The breach into RSA's network was carried out by hackers who sent phishing emails to two targeted, small groups of employees of RSA. Attached to the email was a Microsoft Excel file containing malware. When an RSA employee opened the Excel file, the malware exploited a vulnerability in Adobe Flash. The exploit allowed the hackers to use the Poison Ivy RAT to gain control of machines and access servers in RSA's network.

There are some hints that the breach involved the theft of RSA's database mapping token serial numbers to the secret token "seeds" that were injected to make each one unique.
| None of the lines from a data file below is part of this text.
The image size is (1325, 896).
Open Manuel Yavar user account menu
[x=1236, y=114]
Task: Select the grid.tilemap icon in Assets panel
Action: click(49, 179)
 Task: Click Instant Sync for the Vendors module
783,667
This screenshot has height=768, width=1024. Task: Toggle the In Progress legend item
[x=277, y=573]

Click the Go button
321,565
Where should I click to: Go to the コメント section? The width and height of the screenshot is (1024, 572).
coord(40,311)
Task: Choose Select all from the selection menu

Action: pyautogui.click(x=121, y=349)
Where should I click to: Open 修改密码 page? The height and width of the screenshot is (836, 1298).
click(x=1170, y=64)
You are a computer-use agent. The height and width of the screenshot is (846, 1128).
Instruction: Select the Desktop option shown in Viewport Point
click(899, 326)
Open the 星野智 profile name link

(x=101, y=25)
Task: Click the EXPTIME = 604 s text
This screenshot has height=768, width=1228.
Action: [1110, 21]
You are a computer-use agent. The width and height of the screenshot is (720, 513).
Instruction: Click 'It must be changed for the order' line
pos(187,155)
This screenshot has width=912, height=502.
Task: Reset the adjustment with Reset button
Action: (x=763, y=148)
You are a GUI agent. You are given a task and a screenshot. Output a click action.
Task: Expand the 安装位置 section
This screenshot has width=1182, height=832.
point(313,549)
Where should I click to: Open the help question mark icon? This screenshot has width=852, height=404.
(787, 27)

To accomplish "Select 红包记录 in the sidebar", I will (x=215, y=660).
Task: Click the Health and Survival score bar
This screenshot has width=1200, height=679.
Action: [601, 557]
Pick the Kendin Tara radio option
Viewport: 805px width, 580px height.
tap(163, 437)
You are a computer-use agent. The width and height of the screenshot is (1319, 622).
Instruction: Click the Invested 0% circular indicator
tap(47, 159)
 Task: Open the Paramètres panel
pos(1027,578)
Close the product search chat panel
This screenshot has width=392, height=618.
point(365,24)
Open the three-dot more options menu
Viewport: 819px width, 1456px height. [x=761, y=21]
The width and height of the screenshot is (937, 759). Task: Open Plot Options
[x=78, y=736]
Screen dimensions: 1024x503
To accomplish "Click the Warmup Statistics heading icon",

Reports of RSA executives telling customers to "ensure that they protect the serial numbers on their tokens" lend credibility to this hypothesis.

RSA stated it did not release details about the extent of the attack so as to not give potential attackers information they could use in figuring out how to attack the system.

On 6 June 2011, RSA offered token replacements or free security monitoring services to any of its more than 30,000 SecurID customers, following an attempted cyber breach on defense customer Lockheed Martin that appeared to be related to the SecurID information stolen from RSA. In spite of the resulting attack on one of its defense customers, company chairman Art Coviello said that "We believe and still believe that the customers are protected".

=== Resulting attacks ===
In April 2011, unconfirmed rumors cited L-3 Communications as having been attacked as a result of the RSA compromise.

In May 2011, this information was used to attack Lockheed Martin systems. However Lockheed Martin claims that due to "aggressive actions" by the company's information security team, "No customer, program or employee personal data" was compromised by this "significant and tenacious attack". The Department of Homeland Security and the US Defense Department offered help to determine the scope of the attack.